In a small enclave between Syria and Israel, Hezbollah is preparing for what it says will be its biggest war ever.
http://foreignpolicy.com/2016/03/03/hezbollahs-death-valley/?utm_source=Sailthru&utm_medium=email&utm_campaign=New%20Campaign&utm_term=*Mideast%20Brief

1 comment:

  1. From Chuck Spinney:
    Re: Hezbollah’s Death Valley: This article, like most analyses in the US thinktank/MSM milieu, is deficient in that it makes no mention of water, yet access to water resources has always been a major part to the Shebaa Farms conflict. A good example of reportage illustrating the importance of water to the Shebaa Farms issue can be found at this link.

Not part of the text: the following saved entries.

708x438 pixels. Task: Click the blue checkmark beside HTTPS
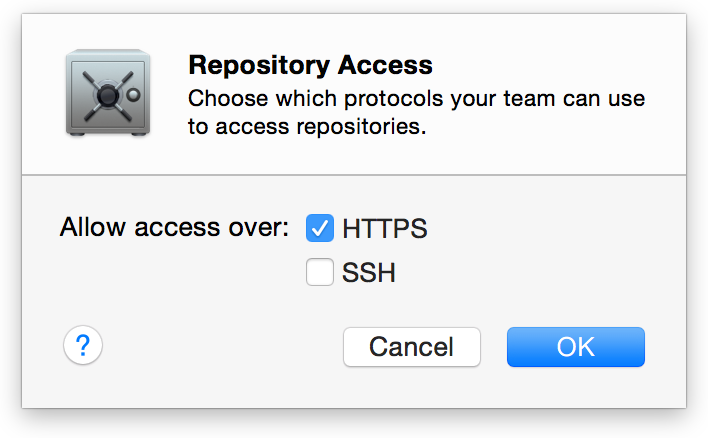(319, 228)
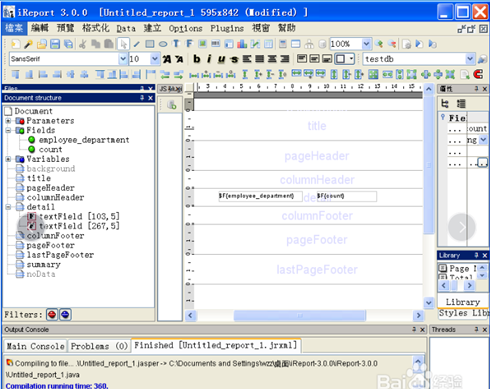Save the report with the floppy disk icon

(x=55, y=44)
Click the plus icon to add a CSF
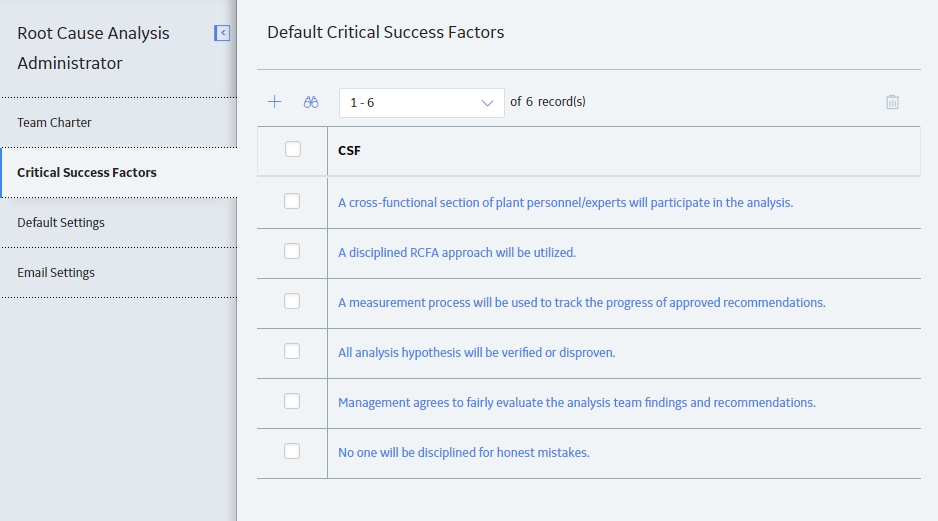The image size is (938, 521). [275, 102]
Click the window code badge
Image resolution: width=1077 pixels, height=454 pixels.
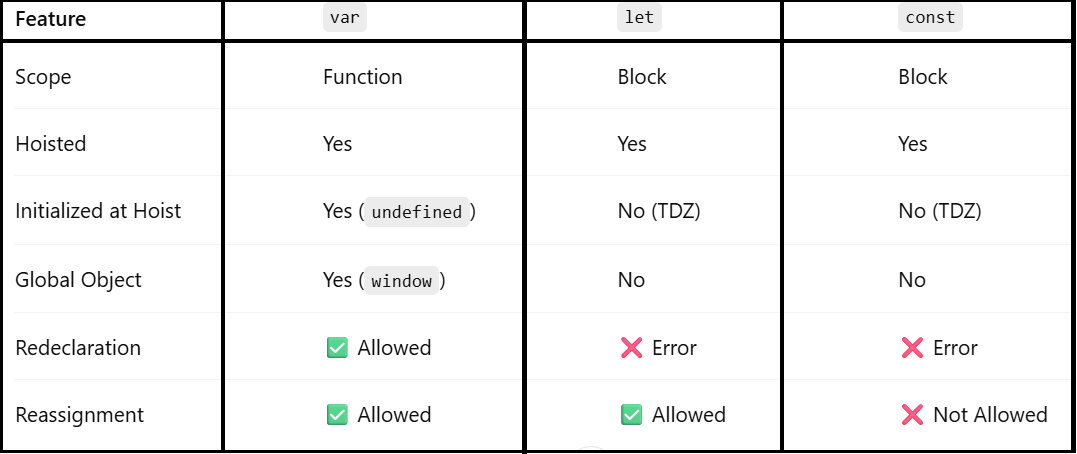401,281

The news source, IRIN, an independent news agency specializing in humanitarian issues. Also, the statement of the Zionist delegation to the Versailles Peace Conference shows that access to water, including especially the areas around the watersheds of Mt Herman that now include Shebaa Farms was central to the original Zionist design of the Jewish National Home. Interested readers can find a map of the Zionist Proposal at this link and its full text at this link. I urge readers to do a word search of the Zionist Proposal on the word “water,” and the centrality of the access issue to the design of the Jewish National Home becomes clear. Israel’s conquests (and attempted conquests like S. Lebanon) since 1948 can all linked to water access issues in some way. To be sure, there is more to the conflict than water, and I am not implying that access to water is the only cause of the Arab the Arab-Israeli conflict, but I do believe a political solution of the water issue (hydro-diplomacy aimed at equitable access) is a necessary condition to any larger durable diplomatic solution. Yet this hydro-diplomacy issue was relegated to secondary status in the Oslo process and was ignored completely in the so-called Road Map process. Moreover control of the aquifers under the West Bank has been one of the strategic aims of Israel’s settlement expansion policies. Can anyone be surprised by the utter failure of peace efforts, when one of the necessary conditions for a fair and equitable solution has studiously ignored since Eisenhower’s Johnston Commission accurately laid out the basic water issues in the early 1955. The failure to even mention water in "Hezbollah’s Death Valley” in the Shebaa Farms Dispute is but one more small but revealing example illustrating the cumulative point.